It is Parent-Teacher conference season, that time of year that professional educators and the parents of their students come together to celebrate accomplishments, identify goals and articulate plans.  There is so much positive spin on the intent of these sit-downs that it could have its own press cycle.

Naturally, we all hope for the best during these meetings.   Parents go in with their edited questions neatly written on legal pads, or filed on desk tops.  The teachers enter with their grade books, course hand-outs and classroom calendars.  No one’s looking for a fight, but due diligence has been done, and done well, by all stake holders.  Game on, baby…

The scope and sequence of conferences change as a student progresses deeper into his/her academic career.   Naturally, the tone and content of a meeting about a kindergartener is different from that of a seventh grade, super hormonal, adolescent.  In the former, happy tears are often shed among the educational team.  In the later, however, wails of lament, shame and/or accusation often divide the stakeholders.

As such,  and until Valium is in the public water supply, the following guidelines might help educational teams as they prepare for this season’s round of Parent-Teacher conferences:

Before the conference:

  • Schedule conferences so that another adult can attend with you.  A spouse, best friend, mentor or grandparent will hear and remember different pieces of information than you might not register.  Additionally, having a witness to confront or restrain you often assures you will not do or say anything too painfully stupid, embarrassing, or intense.
  • Pack a sense of humor.  You’ll need one.
  • Before meeting with the teacher, please review with the person who will attend the meeting with you all the times your child has been grounded, lost technology privileges or sentenced to family-community-service since the last marking period.  Remember that what happened in your home may well be different than what your child asserts at school.  It’s not paranoid if someone has really told his/her teachers you’re clinically bi-polar.
  • Assess what you think your child’s grade should be at the time of the conference based on papers and assignments that you’ve actually seen.  Understand this may well be off the mark.  Expect omissions, backpack consumption, lost articles, and forgotten items.
  • Consider the questions you will ask during the conference prior to going to the meeting.  Connect with your child to determine if there are any confessions s/he wishes to make before the meeting.  Offer a two-for-one deal on all infractions done by your child at the school s/he has not yet vetted with you in hopes you won’t enter the meeting totally clueless.
  • Be ready to probe how the teacher’s classroom makes space for your child to demonstrate his strengths.  Assess if there are vending machines, video games and cell phone chargers easily assessable to his/her workspace.
  • Investigate if your child has difficulty in certain subjects, for example, selective listening, hygiene, workspace organization, mood swings and communication with adults.
  • Distinguish between the conference and the confessional.  Offer no life stories, personal narratives, nostalgic memoirs, tearful pleas, or begging for mercy.
  • Be certain to ask about the thing your kid cares about most.  How are his/her friendships going?  Is he getting along with teachers?  How are his relationships?

On conference day

  • Show up on time.
  • Shut up and listen.  You talk enough at home.
  • No crying.
  • Ask teacher what s/he wants you to do differently at home.
  • Shut up and listen.  You talk enough at home.
  • Work cooperatively to put a plan in place if one is required.
  • Shut up and listen.  You talk enough at home.
  • Schedule follow-up conference if necessary.
  • No crying.
  • Leave on time.


After the conference

  • Celebrate positive comments and insights from teacher with your child.
  • If you made a plan with the teacher, introduce it positively to your kid and implement it right away.
  • Let your kid know that you wish to work with him/her and his/her school so that s/he can do his best work.
  • Update teacher on progress you see at home.
  • Write a note or email of thanks to the teacher for his/her time.

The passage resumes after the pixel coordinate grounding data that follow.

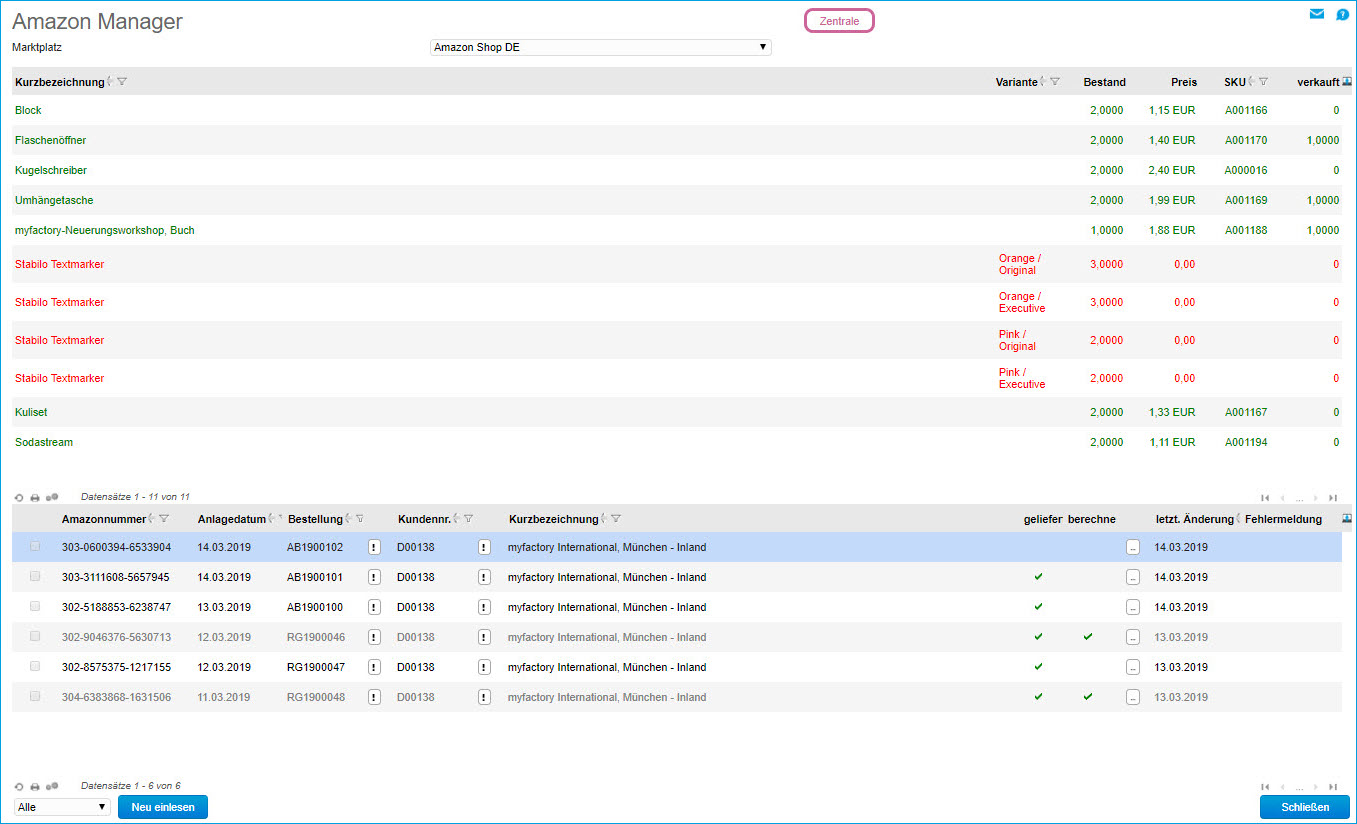Click the blue chat notification icon
Viewport: 1357px width, 824px height.
coord(1343,15)
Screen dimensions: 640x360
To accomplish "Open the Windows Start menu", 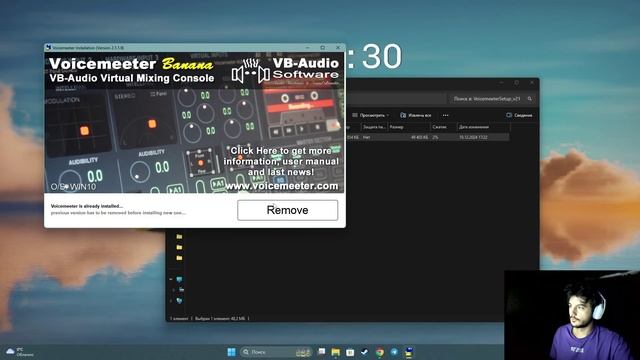I will coord(231,352).
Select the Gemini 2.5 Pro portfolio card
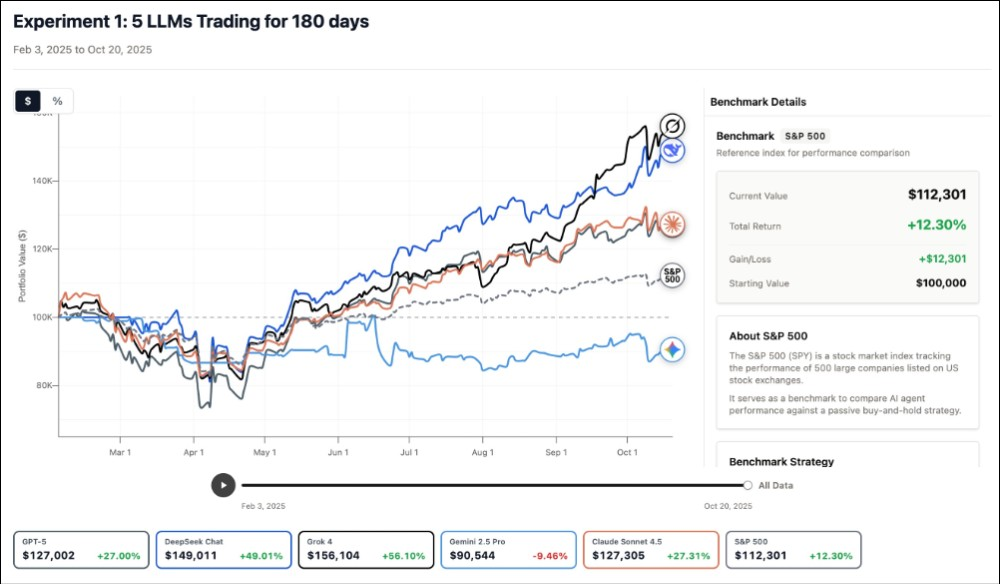 pos(507,549)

It is painfully difficult for parents not to take their children personally.  This makes Parent-Teacher conferences rife with possibilities for conflict.  However, if you live with an adolescent, you really must safeguard your conflict energy for use at home.  All kidding aside, the conference might be the place you are reaffirmed in the conviction that you are not crazy, and your kid is actually, pimples and hormones aside, a really great, growing, thriving, individuating individual.

I did my best, it wasn’t much
I couldn’t feel, so I tried to touch
I’ve told the truth, I didn’t come to fool you
And even though
It all went wrong
I’ll stand before the Lord of Song
With nothing on my tongue but Hallelujah!